_Problem 1:_ Rename "directory" to "folder" in the CombineVariants post, starting at "The problem I" and ending at "CombineVariants to them.", and give that part back.
_Problem 2:_
Answer these questions from the CombineVariants post:
(a) Which version of the Genome Analysis Toolkit is being used?
(b) How many vcf files does the example command merge?
(c) What output file name does the example command give?

_Source extract:_

<<<<

Merging multiple vcfs with GATK's CombineVariants
2
0
Entering edit mode
6.0 years ago
t86dan ▴ 30

Hey guys, im trying to merge multiple vcf files with the Genome Analysis Toolkit (V. 3.5). Usually when dealing with few samples the command would be something like this:

java -jar GenomeAnalysisTK.jar -T CombineVariants -R ../reference.fa --variant sample1.vcf --variant sample2.vcf --variant sample3.vcf --variant sample4.vcf --variant sample5.vcf --variant sample6.vcf -o merge_file.vcf


The problem I have right now is I have many vcf files I want to merge (not just 6 like in the previous example). I have been digging through the command [options] but there is no option to select for example a whole directory with the vcf's in it. Or alternatively write something like ''--variant *.vcf'' so that it selects all of my vcf files and applies the CombineVariants to them.

>>>>

_Listed records:_
<<<<

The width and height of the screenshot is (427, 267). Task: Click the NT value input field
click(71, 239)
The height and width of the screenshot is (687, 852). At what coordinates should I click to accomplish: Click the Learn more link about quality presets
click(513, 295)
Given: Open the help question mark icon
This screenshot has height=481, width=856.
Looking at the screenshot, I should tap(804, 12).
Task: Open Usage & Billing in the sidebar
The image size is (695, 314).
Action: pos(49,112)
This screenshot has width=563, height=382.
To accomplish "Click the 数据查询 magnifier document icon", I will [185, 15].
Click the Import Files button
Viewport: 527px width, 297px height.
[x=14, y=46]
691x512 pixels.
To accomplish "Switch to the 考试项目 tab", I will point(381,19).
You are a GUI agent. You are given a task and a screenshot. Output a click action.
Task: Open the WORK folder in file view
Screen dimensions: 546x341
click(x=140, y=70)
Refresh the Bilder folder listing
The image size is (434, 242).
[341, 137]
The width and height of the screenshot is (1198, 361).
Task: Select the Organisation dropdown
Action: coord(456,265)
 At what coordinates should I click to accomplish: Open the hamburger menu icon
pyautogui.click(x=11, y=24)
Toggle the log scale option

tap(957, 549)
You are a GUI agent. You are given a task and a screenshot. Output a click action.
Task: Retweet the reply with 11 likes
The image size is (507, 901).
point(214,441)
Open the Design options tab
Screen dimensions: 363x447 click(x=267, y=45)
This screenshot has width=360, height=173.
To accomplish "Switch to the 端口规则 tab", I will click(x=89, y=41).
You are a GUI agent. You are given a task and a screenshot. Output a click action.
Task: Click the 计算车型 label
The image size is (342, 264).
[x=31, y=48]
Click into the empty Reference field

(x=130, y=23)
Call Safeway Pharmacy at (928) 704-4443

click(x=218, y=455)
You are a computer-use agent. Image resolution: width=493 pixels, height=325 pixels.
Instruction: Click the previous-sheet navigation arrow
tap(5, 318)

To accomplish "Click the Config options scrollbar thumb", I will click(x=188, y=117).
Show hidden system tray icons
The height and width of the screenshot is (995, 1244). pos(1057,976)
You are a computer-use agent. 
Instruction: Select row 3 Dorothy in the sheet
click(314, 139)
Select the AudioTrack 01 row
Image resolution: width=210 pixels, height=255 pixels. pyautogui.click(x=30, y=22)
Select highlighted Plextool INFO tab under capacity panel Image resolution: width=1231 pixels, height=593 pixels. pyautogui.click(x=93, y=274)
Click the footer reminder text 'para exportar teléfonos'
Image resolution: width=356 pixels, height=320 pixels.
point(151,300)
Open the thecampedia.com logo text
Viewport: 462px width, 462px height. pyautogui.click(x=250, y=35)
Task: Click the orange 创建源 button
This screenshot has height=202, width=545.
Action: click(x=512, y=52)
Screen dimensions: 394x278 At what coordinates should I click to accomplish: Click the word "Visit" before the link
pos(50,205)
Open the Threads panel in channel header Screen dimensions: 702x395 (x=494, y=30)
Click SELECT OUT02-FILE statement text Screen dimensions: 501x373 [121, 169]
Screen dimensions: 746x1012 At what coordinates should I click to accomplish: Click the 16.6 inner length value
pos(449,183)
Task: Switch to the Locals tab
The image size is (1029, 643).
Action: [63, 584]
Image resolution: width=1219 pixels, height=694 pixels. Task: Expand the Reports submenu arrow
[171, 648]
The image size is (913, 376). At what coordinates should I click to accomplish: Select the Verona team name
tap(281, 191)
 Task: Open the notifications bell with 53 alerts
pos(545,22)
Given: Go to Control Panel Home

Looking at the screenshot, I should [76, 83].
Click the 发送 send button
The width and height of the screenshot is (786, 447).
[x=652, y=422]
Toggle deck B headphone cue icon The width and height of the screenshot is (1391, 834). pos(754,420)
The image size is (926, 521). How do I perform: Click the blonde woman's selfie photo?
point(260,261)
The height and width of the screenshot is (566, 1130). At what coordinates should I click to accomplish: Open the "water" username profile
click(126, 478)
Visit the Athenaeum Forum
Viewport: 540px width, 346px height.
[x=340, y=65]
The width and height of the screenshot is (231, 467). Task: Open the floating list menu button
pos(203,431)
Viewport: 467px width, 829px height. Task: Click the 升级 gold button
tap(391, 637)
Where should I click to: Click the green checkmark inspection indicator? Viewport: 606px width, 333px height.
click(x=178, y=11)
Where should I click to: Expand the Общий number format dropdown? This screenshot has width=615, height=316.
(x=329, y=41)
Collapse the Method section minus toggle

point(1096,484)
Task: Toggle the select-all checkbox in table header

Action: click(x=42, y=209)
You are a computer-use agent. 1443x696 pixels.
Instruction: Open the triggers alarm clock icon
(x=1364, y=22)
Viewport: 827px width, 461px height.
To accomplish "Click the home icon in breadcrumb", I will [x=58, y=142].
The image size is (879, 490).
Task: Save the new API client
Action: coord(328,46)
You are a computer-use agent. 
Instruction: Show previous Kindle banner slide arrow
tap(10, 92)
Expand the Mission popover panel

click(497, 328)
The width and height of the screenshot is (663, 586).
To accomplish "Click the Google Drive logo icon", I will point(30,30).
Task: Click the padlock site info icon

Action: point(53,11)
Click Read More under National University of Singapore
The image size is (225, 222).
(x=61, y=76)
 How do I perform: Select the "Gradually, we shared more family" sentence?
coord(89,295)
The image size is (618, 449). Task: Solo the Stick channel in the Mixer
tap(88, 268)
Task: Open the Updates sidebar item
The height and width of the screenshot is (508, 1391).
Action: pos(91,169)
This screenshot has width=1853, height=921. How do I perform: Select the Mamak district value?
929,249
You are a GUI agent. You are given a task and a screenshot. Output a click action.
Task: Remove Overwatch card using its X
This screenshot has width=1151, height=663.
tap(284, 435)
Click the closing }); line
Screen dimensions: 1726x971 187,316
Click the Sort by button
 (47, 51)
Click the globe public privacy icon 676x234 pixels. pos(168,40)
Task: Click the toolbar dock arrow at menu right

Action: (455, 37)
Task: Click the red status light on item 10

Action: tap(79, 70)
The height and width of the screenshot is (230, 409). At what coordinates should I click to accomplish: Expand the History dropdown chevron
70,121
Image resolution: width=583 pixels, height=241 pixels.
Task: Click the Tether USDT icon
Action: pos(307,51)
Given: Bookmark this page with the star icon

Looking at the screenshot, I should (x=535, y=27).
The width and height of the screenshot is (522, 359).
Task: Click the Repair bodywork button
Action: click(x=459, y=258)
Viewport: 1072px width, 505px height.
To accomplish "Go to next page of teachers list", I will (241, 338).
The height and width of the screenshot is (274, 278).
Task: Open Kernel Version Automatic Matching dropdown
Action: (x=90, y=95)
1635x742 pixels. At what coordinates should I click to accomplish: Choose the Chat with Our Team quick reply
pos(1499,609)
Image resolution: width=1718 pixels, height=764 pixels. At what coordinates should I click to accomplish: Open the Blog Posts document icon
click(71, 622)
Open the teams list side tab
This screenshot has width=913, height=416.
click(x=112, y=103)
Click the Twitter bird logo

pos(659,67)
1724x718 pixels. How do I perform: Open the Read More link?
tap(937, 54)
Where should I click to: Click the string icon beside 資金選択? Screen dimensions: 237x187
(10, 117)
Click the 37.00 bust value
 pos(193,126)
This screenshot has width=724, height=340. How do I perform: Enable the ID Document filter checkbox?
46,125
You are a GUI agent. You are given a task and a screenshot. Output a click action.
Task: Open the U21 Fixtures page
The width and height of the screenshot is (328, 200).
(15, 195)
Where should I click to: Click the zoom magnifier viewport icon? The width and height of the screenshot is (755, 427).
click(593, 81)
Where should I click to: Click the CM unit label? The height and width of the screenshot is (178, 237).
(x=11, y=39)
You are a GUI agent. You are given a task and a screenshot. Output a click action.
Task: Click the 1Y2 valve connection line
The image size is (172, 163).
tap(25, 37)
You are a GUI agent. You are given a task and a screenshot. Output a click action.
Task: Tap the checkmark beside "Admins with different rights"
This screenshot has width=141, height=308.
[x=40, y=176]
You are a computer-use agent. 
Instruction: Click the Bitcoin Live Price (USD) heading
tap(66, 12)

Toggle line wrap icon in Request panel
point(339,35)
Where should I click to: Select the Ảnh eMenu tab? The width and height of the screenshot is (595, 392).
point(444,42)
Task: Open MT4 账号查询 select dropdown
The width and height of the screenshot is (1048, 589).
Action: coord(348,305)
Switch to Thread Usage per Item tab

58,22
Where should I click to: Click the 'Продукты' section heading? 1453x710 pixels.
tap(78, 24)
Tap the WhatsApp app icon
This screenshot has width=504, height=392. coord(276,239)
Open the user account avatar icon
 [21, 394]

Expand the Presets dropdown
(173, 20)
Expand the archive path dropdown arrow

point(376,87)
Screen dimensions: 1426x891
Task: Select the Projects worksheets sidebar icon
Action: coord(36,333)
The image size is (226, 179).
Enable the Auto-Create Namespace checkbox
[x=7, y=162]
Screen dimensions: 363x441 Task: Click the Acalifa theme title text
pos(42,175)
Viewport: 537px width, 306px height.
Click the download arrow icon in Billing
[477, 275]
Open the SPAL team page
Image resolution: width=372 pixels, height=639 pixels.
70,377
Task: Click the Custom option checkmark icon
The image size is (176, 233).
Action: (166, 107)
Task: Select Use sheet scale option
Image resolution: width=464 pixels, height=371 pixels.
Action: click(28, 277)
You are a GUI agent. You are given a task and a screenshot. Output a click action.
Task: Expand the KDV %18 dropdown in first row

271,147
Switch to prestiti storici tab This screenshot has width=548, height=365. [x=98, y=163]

>>>>

_Answer area 1:_
The problem I have right now is I have many vcf files I want to merge (not just 6 like in the previous example). I have been digging through the command [options] but there is no option to select for example a whole folder with the vcf's in it. Or alternatively write something like ''--variant *.vcf'' so that it selects all of my vcf files and applies the CombineVariants to them.

_Answer area 2:_
(a) Version 3.5.
(b) Six.
(c) merge_file.vcf